A GYPSY leader says he fears new legislation will encourage further prejudice against the traveller community and could threaten the future of Appleby Fair.

Billy Welch, from Darlington, who is one of the fair’s organisers, has warned home secretary Priti Patel the Appleby event is threatened by measures in the police, crime, sentencing and courts bill, which was voted on by MPs on Monday.

“It’s going to encourage the racist and bigoted people in this world,” said Mr Welch. “They will think they are justified in what they’re doing and make it worse.

“The last time a law like this was introduced it was in pre-war Germany and it was the Nazis that introduced it.

“Vehicles and houses would be confiscated and people put in prison. I’m not suggesting the Government is going to do that but this is how ethnic cleansing began, with a similar sort of law."

He added: “It’s very worrying. People are anxious.

"They want to know if this happens, what happens next.”

Mr Welch has written to Ms Patel about his concerns.

The bill, which passed its third reading on Monday, would mean police could confiscate travellers’ homes if they did not immediately move on if local people complained, he said. Because of a shortage of approved sites, members of the community can struggle to find somewhere legal to stop on their way to the event.

He added it would give police the power to arrest people on the back of “hearsay”.

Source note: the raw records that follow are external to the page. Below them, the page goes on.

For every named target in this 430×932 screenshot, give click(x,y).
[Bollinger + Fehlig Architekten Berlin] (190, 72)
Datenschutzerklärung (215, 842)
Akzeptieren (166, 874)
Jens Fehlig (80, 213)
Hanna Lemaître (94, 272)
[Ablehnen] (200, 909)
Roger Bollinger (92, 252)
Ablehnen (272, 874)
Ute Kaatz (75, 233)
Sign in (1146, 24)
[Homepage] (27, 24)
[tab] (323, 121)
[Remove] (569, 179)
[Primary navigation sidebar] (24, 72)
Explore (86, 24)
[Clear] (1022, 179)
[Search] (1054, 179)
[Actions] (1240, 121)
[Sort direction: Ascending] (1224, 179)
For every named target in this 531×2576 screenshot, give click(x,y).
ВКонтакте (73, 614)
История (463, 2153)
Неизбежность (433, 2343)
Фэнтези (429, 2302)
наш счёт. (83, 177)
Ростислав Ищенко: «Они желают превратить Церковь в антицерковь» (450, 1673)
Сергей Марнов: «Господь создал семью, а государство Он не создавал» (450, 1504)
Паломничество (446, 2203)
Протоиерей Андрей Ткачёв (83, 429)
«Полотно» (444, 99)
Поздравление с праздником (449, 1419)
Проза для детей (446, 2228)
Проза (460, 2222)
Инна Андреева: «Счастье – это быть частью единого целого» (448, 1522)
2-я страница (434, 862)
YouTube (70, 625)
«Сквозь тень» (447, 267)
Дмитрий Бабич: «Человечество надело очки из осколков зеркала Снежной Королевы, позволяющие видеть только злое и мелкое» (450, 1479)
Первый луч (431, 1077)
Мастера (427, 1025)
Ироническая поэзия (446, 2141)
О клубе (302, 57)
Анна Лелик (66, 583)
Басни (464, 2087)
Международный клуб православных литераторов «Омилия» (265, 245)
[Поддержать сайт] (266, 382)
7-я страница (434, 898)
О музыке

He wrote to Ms Patel: “The bill as it stands creates a new criminal offence. A person who does not immediately leave a piece of public or private land when asked to do so (based only on ‘reasonable suspicion’ that they have, or will, cause damage, disturbance or disruption) may be arrested, fined, and imprisoned and have their vehicles confiscated.

“Although the bill makes no reference to ethnicity, this provision will in effect make criminals of law-abiding Gypsies and Travellers as well as homeless people and ‘wild-campers’ who live in vans, because the offence is in refusing to leave, which requires no evidence of antisocial behaviour, but merely suspicion that it is likely.”

Speaking to the Northern Echo, he added: "This is a majority picking on minorities to make themselves popular and they haven't stopped to think about what they are doing."

In a letter responding to Mr Welch's, Ms Patel said: "The Government's overarching aim is to ensure fair and equal treatment for Gypsy, Roma and Traveller communities, in a way that facilitates their traditional and nomadic way of life while also respecting the interests of the wider community.

"We are equally clear that we will not tolerate law breaking and we are determined to ensure police have the powers they need to support and serve their communities.

"The new criminal offence is targeted at those who cause significant damage, disruption and distress to landowners and communities and who do not leave land when asked to do so. It will apply to anyone trespassing in the conditions specified and enforcement will not be based on ethnicity or race."

The Northern Echo contacted the Home Office for comment.